Many years ago, Ronald Monroe had an easy answer to the question, Where is your family from?


He could pull out a map of Atlanta, place his finger on downtown, and move it west toward Northside Drive. On the left side of the street, he’d see Vine City, the neighborhood where the Rev. Dr. Martin Luther King Jr. raised his children. On the right, Monroe would find the Black working-class community of Lightning. 

One of Atlanta’s oldest communities, Lightning hosted church revivals in the ’30s and moonshine alleys in the ’40s; an industrial boom in the ’50s and the Civil Rights Movement in the ’60s. Although it was surrounded by prestigious institutions, from Georgia Tech to the historically Black colleges of the Atlanta University Center, outsiders frequently associated Lightning with the least of Atlanta, in part because it was among the city’s last communities to get paved roads and electric power. Following a slow decline in the late 20th century, fueled by harmful government policies such as redlining and urban renewal, the city and state targeted the land on which Lightning stood to build the Georgia Dome.

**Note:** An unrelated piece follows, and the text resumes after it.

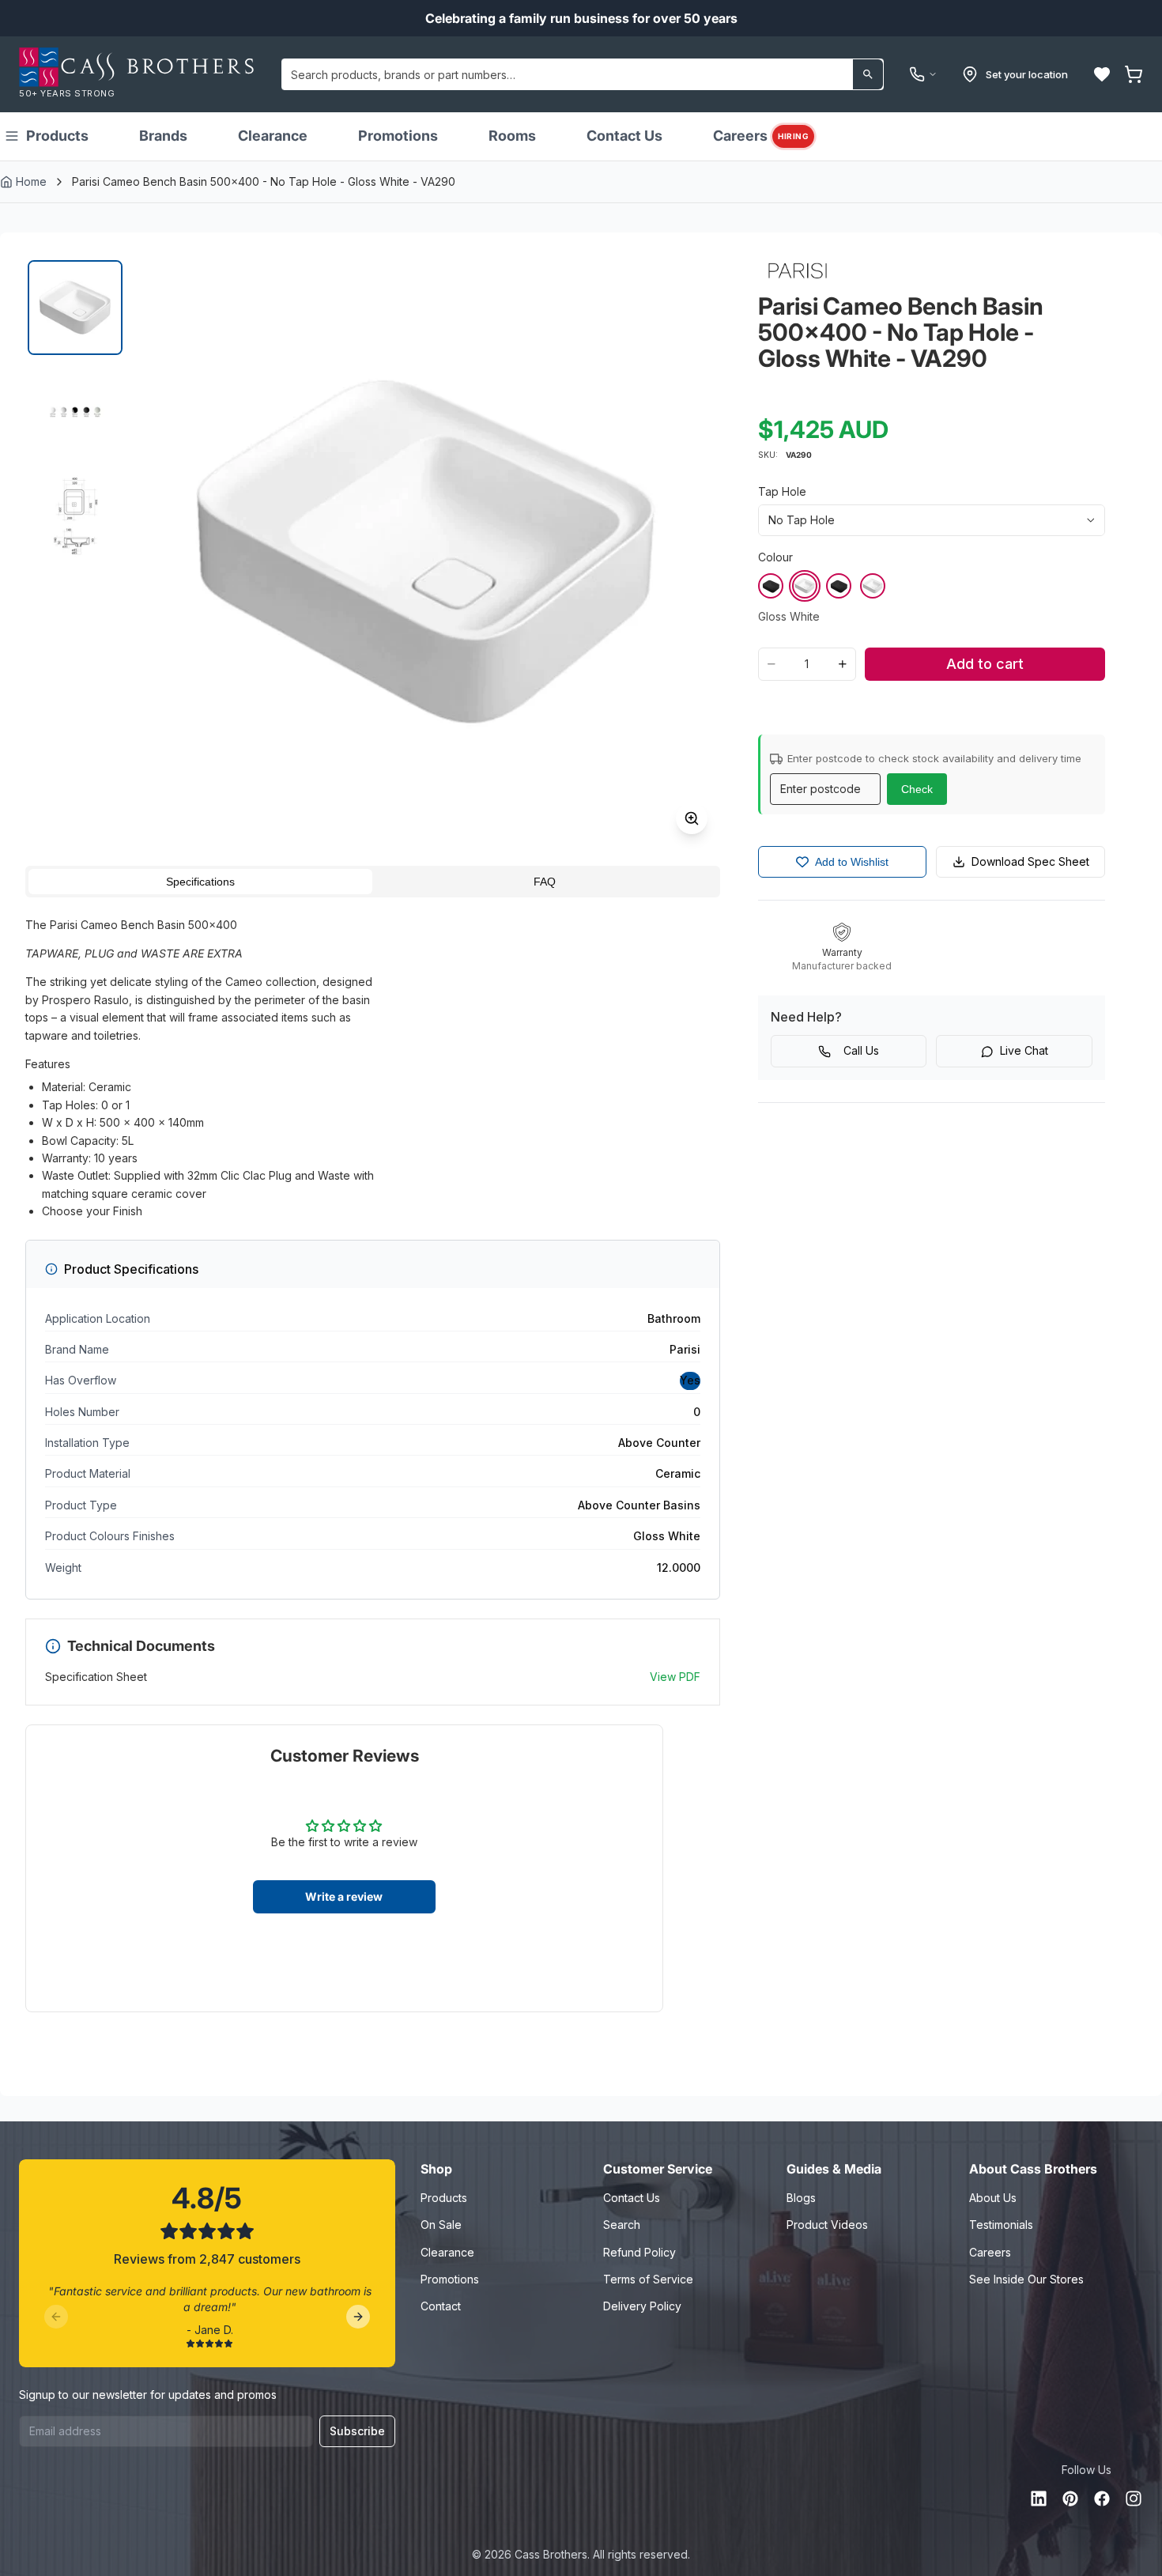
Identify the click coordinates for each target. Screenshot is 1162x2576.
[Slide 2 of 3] (75, 411)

Lightning has been largely erased from Atlanta’s story. When asked today where his family is from, Monroe must think carefully, for the answer is far more complicated than it used to be. To Atlantans, Monroe holds the title that always designates a native: He’s a “Grady baby,” born in Grady Memorial Hospital, the public institution that has cared for Atlantans of all classes since 1892. He is also a son of the west side. To west-siders, he’s a native of historic neighborhoods like Vine City or Bankhead. All are stand-ins for where he’s really from—which is nowhere, looking at the current map of his hometown. “It’s rare to run into someone who knows Lightning,” Monroe said. “They usually just associate it with the weather.”

Five years ago, journalists Max Blau and Dustin Chambers began speaking with former Lightning community members like Monroe about their old neighborhood. Their interviews were compiled into an oral history that was published with the Bitter Southerner in January 2019, right before Atlanta hosted the 53rd annual Super Bowl. Since then, Blau and Chambers—along with designer Sarah Lawrence and former Lightning resident Rosalyn Dupree- Tullis—have worked to preserve the fading memories of the neighborhood. They have interviewed more community members, compiled photos, and uncovered lost documents about the neighborhood. Their work together is being featured here as an art installation for the first time.

Lightning, Struck is more than just a historic record of a community that no longer exists. It is an examination of the policy choices made over many decades that led to the neighborhood’s destruction. It is a meditation on the trauma of losing the geographic and cultural ties of home. And it is an exploration of how justice might be delivered for those who have seen their home destroyed.